> EXERCISE TASK A
Write out the part of the TVET text running from "The Case For" up to and including "the labour force.", word for word.

> GIVEN TEXT
begin

The Case For TVET As A Lever For Change

The female labour force participation in India has been on a decline, presenting itself as a conundrum that needs further research and investigation.

The social benefits of educating a woman are well recognized, with research establishing these benefits to disproportionately accrue to the family of the working woman and larger society. Paradoxically, in India, the female labour force participation has also been on a decline, presenting itself as a conundrum that needs further research and investigation. In this context, we attempt to understand how women have been responding to their journey in the TVET system, which offers them a viable pathway into the labour force.

By providing access to quality training in industry-relevant courses, our ecosystem of technical and vocational education is promoting the uptake of skilling among women. Spanning various sectors and job types, with coursework ranging from two months to two years, efforts are being driven by the government machinery, private sector, and civil society organizations.

The Pradhan Mantri Kaushal Vikas Yojana (PMKVY), a key flagship skill development scheme has facilitated training to over 15.75 lakh women since 2016. The PMKVY data shows women have leveraged this program more than men, with women comprising 52 per cent of all candidates certified and placed. Statistics also point to the fact that women are more likely to complete their courses once enrolled, more likely to accept placements and more likely to stick around in these jobs. Over 79 per cent of women who enrol in the PMKVY’s short-term training courses get certified, compared to 73 per cent of men. Similarly, the Centre for Skill Development and Entrepreneurship (of The/Nudge Foundation) shares that only 14 per cent of women drop out of the fully residential Gurukuls, notably lower than men.

As encouraging as these numbers are, getting women to enrol in Skill Development courses is not an easy task. Parental consent, family restrictions, fear of sending young women to bigger cities, as well as of perceived loss of control over the environment they will be exposed to act as primary deterrents to enrolment. 

After crossing these initial barriers to admission, they are more likely to complete the course and get placed. A good example would be Kasturi (24) from Raichur in rural Karnataka. She comes from a family of six, and dependent mainly on farm income. In early 2019, she went through the 3-month residential Skill Development course in Customer Service at the Gurukul by CSDE in Bengaluru. Today she works at a leading financial firm as a Sales Officer and earns around Rs 17,500 per month, contributing over 80 per cent of the family income.

end

> EXERCISE TASK B
Rewrite the entries from the first line up to and including the line with "pyautogui.click(x=2280, y=886)", replacing "image size" with "screenshot size" and leaving everything else unchanged.

> WORKING DATA
begin

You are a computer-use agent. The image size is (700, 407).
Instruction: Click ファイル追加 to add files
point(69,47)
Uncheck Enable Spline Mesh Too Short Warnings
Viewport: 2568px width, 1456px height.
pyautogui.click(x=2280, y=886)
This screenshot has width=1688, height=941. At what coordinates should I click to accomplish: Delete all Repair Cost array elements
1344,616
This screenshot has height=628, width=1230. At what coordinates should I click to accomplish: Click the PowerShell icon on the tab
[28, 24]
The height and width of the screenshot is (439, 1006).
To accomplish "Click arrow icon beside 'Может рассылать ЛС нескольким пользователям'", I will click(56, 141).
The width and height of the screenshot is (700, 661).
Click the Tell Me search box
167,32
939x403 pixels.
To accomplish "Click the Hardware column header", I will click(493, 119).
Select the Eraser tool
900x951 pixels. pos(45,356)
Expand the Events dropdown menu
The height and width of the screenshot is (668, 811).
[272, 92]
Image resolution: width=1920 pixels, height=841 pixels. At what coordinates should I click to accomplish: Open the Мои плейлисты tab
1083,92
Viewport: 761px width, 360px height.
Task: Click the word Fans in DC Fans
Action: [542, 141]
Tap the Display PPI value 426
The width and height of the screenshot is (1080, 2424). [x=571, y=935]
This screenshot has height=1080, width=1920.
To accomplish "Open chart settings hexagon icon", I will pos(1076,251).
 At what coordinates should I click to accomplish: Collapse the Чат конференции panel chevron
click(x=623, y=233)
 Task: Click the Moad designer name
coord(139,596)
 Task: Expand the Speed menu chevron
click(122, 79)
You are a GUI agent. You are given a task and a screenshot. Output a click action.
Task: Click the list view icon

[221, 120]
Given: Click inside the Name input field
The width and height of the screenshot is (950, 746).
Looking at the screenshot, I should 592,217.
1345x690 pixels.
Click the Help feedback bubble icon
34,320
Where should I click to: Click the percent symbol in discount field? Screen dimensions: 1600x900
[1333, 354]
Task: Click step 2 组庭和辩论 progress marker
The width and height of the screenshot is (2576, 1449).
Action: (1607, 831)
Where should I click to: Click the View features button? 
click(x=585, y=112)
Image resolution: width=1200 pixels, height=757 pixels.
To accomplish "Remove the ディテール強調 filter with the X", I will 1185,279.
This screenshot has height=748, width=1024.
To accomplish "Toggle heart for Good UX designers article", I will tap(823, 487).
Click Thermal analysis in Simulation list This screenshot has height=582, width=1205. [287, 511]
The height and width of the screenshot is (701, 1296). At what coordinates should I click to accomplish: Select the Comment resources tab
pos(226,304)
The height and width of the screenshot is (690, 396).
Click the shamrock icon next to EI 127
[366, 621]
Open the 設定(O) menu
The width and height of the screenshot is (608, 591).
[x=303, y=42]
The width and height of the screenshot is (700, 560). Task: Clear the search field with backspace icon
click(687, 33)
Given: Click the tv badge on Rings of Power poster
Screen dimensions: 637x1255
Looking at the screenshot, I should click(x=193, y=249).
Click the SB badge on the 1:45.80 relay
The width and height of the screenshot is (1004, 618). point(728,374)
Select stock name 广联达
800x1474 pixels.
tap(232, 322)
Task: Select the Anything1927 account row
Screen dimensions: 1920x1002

end

> REPLY A
The Case For TVET As A Lever For Change

The female labour force participation in India has been on a decline, presenting itself as a conundrum that needs further research and investigation.

The social benefits of educating a woman are well recognized, with research establishing these benefits to disproportionately accrue to the family of the working woman and larger society. Paradoxically, in India, the female labour force participation has also been on a decline, presenting itself as a conundrum that needs further research and investigation. In this context, we attempt to understand how women have been responding to their journey in the TVET system, which offers them a viable pathway into the labour force.

> REPLY B
You are a computer-use agent. The screenshot size is (700, 407).
Instruction: Click ファイル追加 to add files
point(69,47)
Uncheck Enable Spline Mesh Too Short Warnings
Viewport: 2568px width, 1456px height.
pyautogui.click(x=2280, y=886)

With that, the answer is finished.